10 Octobre 2011 , Rédigé par fuzzybabeth Publié dans #ATELIER ECRITURE Colombes

 

IMG 2273

Quelques mètres nous séparaient.

Dehors, le soleil brillait et nous étourdissait. À l’intérieur, la climatisation nous permettait un peu de repos. Dans une indifférence générale, chaque consommateur était scotché derrière son laptop. Nous étions les seuls touristes.

Nous avions pris le ferry pour traverser la baie et retourner sur le lieu de son long séjour californien. Nous étions heureux, nous arpentions les rues, admirions les écureuils qui se cachaient au moindre bruit.

De l’autre côté de la rue, un coffee shop, même enseigne qu’en France. L’un et l’autre nous aimons nous y retrouver, ensemble ou séparément. Moi, un cappuccino, lui un caffè latte.

En arrivant, je le vis, assis sur le banc, face à la porte.

Quel âge avait-il ? La barbe longue, blanche, fournie et plutôt en bataille. Donc pas très jeune. Peut-être pas. Impossible de le savoir le blanc peut arriver très tôt dans la vie.

Pas obèse non plus, mais très en chair malgré tout, comme tant d’autres Américains.

À lui seul il occupait tout le banc bleu, sans doute, adossé à une petite haie très verdoyante qui séparait l’esplanade du parking du coffee shop.

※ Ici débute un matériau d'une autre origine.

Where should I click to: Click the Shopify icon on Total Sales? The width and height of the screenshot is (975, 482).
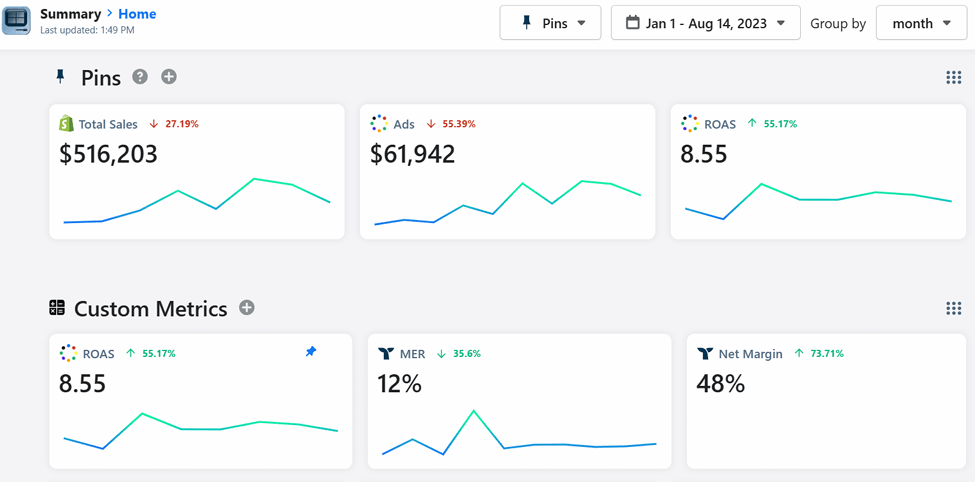click(x=66, y=124)
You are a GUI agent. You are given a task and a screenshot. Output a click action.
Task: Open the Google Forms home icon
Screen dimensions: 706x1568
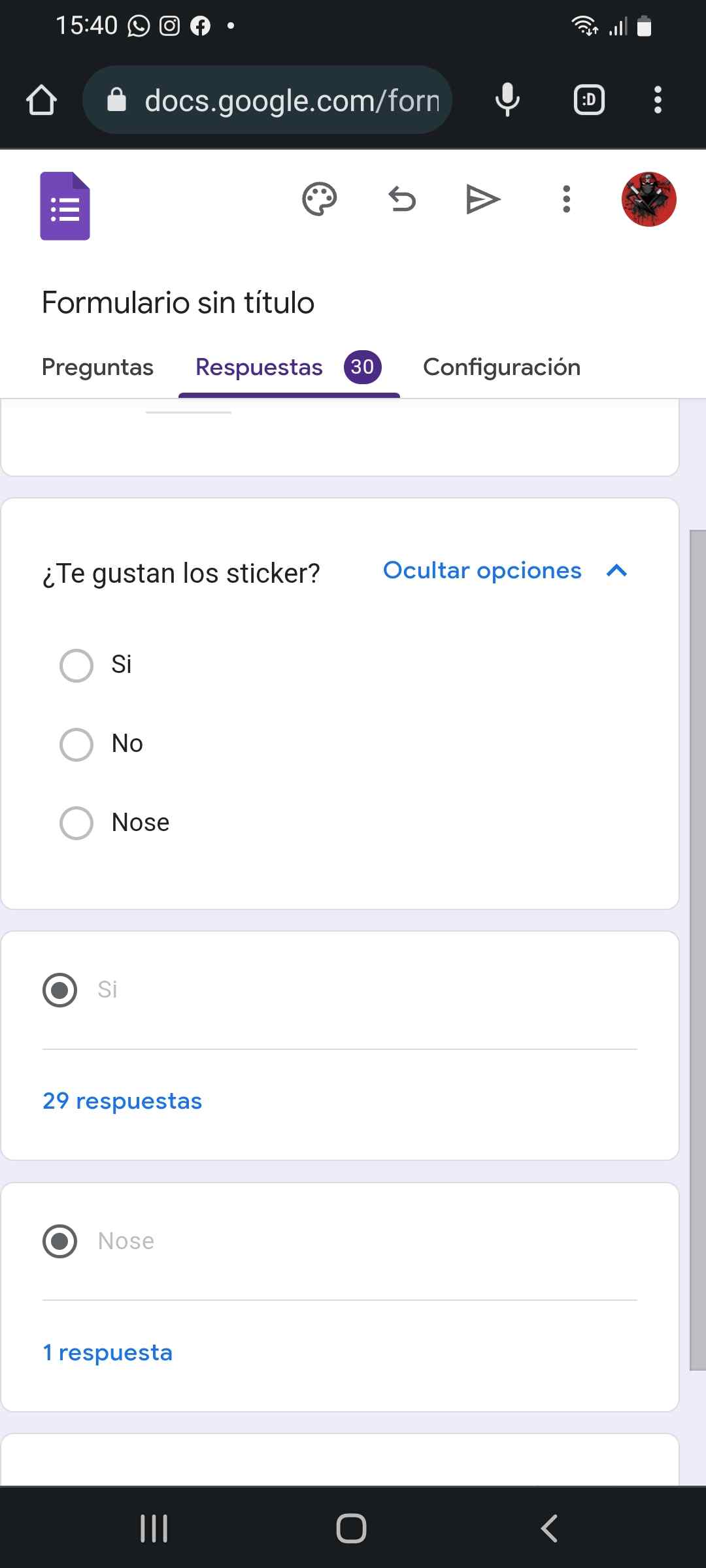(x=65, y=206)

SDF ? difficile à dire. Son vélo était appuyé sur le banc et était envahi de tout ce qui devait être sa vie. Un énorme duvet marron bien plié occupant la moitié du banc.

Il ne demandait rien à personne. Une main en l’air comme dans un salut, l’autre posée sur sa cuisse droite, dans un signe d’abandon, le visage caché sous une encombrante casquette, il semblait observer les allées et venues des clients. On sentait poindre un léger signe d'indifférence voire de dédain.  J’oubliais, posé sur le banc, il avait lui aussi un grand gobelet blanc et vert  rempli certainement de ce café ni bon, ni mauvais  qui réchauffe le cœur pendant quelques minutes. Discrètement, mais très indécemment, je sortis mon Smartphone et le pris en photo. J’ose penser qu’il était heureux. Je le surnommai l’homme du banc. Quoi qu’il en soit, et sans savoir pourquoi, il m’aura touché. Mieux, s’il ne devait rester qu’un seul visage de ma grande aventure californienne, ce serait le sien qui resterait gravé dans ma mémoire.